Hi Snowplow team,
I am currently deploying Snowplow with a Postgres loader using self-describing events. I encountered a problem when trying to push a non-breaking schema update (adding optional fields to the schema). The schema appears to be pushed to the schema repository, but the payload with the new schema is not ingested into Postgres.

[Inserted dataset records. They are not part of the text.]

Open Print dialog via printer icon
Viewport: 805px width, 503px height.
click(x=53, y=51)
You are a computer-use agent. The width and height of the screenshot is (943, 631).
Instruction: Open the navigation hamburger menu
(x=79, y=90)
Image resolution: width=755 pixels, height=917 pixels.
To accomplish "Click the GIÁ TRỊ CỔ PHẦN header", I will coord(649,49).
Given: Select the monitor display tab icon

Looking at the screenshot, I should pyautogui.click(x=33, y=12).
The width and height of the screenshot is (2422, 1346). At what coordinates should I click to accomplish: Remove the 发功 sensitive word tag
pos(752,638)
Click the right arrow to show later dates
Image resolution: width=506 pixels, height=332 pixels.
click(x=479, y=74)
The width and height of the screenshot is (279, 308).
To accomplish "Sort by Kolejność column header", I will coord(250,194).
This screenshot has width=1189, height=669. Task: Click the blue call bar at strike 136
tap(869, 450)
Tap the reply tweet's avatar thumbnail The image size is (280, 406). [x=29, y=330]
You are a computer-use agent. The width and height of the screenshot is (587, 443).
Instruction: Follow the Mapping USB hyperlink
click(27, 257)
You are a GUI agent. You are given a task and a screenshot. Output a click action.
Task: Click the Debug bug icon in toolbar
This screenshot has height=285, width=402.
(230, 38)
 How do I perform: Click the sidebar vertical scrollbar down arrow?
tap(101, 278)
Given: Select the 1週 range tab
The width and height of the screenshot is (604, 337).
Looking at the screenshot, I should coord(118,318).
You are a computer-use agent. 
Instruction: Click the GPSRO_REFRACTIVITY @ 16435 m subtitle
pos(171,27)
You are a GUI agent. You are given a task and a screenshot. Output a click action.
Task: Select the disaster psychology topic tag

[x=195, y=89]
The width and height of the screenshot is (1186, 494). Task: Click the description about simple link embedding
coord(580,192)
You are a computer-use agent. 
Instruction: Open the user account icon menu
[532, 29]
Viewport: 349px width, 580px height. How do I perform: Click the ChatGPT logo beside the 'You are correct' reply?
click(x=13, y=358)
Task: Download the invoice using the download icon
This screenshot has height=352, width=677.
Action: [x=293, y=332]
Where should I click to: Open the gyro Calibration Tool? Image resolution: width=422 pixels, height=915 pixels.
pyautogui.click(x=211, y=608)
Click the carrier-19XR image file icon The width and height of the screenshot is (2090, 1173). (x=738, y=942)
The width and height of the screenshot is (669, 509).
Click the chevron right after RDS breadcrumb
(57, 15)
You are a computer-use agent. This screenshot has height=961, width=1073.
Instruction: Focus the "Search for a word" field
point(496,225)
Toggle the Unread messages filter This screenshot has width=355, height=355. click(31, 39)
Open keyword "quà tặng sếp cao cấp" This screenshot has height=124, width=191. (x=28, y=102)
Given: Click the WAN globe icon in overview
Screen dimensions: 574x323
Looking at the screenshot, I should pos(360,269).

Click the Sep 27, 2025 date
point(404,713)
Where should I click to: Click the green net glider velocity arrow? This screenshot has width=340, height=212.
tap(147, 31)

Here are the steps I’ve taken so far:
- I have schema version 1-0-0 with the structure below:
{
"$schema": "http://iglucentral.com/schemas/com.snowplowanalytics.self-desc/schema/jsonschema/1-0-0#",
"description": "Schema for a content context",
"self": {
"vendor": "com.mycompany",
"name": "myschema",
"format": "jsonschema",
"version": "1-0-0"
},
"type": "object",
"properties": {
"content_type": {
"description": "A content type",
"type": "string",
"minLength": 0,
"maxLength": 4096
},
"item_id": {
"description": "An item id",
"type": "string",
"minLength": 0,
"maxLength": 4096
},
"item_name": {
"description": "An item name",
"type": ["string", "null"],
"minLength": 0,
"maxLength": 4096
}
},
"required": ["content_type", "item_id"],
"additionalProperties": false
}
- I tested sending a payload with the above schema, and it worked correctly with the data loaded into Postgres and schema_version value in db shown 1-0-0.
- Then I changed the schema to version 1-0-1 (adding the optional field “status”) with the structure below:
{
"$schema": "http://iglucentral.com/schemas/com.snowplowanalytics.self-desc/schema/jsonschema/1-0-0#",
"description": "Schema for a content context",
"self": {
"vendor": "com.mycompany",
"name": "myschema",
"format": "jsonschema",
"version": "1-0-1"
},
"type": "object",
"properties": {
"content_type": {
"description": "A content type",
"type": "string",
"minLength": 0,
"maxLength": 4096
},
"item_id": {
"description": "An item id",
"type": "string",
"minLength": 0,
"maxLength": 4096
},
"item_name": {
"description": "An item name",
"type": ["string", "null"],
"minLength": 0,
"maxLength": 4096
},
"status": {
"description": "A status of item",
"type": ["string", "null"],
"minLength": 0,
"maxLength": 4096
}
},
"required": ["content_type", "item_id"],
"additionalProperties": false
}
- Sending a payload with schema version 1-0-1 included data with every field from #3, but the data is not loaded into Postgres and is not sent to the bad stream either.
Note: I tested by sending a payload that referred to schema version 1-0-1 but used the data structure of version 1-0-0. It seems to work correctly, with the data loaded into Postgres and schema_version value in db shown 1-0-1.